## To do
Each line containing the string "computer" should be copied out of the entries.

## Record excerpts

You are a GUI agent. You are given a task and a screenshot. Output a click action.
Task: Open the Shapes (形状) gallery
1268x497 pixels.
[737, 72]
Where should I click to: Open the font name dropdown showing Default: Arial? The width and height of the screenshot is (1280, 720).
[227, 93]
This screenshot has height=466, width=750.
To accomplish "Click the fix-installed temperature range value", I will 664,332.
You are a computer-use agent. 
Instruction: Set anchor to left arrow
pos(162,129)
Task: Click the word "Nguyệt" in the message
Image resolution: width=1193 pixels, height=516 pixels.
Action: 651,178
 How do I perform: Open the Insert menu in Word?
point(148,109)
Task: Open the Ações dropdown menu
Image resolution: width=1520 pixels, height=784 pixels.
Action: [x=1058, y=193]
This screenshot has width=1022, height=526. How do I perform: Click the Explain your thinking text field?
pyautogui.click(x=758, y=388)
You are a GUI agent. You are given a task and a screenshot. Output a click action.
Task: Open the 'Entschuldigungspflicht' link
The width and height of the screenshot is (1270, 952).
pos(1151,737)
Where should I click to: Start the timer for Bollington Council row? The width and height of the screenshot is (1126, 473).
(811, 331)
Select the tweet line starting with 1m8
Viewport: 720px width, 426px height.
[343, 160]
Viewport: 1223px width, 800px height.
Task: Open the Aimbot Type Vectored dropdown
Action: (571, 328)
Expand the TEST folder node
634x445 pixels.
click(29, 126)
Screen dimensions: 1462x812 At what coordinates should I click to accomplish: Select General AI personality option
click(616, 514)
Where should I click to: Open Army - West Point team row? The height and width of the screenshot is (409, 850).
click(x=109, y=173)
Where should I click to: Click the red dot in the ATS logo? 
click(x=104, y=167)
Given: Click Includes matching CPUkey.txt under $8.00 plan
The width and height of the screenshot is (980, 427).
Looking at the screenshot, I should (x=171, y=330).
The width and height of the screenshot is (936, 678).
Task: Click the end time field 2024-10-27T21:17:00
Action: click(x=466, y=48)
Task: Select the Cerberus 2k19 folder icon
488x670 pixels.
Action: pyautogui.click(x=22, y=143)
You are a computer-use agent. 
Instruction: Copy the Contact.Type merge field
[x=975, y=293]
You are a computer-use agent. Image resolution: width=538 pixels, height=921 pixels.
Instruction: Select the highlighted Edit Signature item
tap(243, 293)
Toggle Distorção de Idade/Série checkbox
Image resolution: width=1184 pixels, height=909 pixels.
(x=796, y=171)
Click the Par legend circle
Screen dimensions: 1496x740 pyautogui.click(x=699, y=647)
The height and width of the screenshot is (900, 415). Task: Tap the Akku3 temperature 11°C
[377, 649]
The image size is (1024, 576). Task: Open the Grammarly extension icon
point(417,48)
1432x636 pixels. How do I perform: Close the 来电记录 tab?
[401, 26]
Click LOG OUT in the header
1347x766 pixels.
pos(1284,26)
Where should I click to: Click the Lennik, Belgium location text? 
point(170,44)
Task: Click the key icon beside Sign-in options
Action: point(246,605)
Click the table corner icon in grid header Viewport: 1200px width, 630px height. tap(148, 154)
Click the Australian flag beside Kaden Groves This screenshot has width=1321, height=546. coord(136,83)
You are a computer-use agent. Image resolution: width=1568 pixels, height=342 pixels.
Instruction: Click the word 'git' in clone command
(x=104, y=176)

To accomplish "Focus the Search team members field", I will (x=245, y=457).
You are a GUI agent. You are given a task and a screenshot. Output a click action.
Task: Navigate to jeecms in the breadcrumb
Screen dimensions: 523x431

## Solution to the exercise
You are a computer-use agent. 
You are a computer-use agent. 
You are a computer-use agent. Image resolution: width=538 pixels, height=921 pixels.
You are a computer-use agent. Image resolution: width=1568 pixels, height=342 pixels.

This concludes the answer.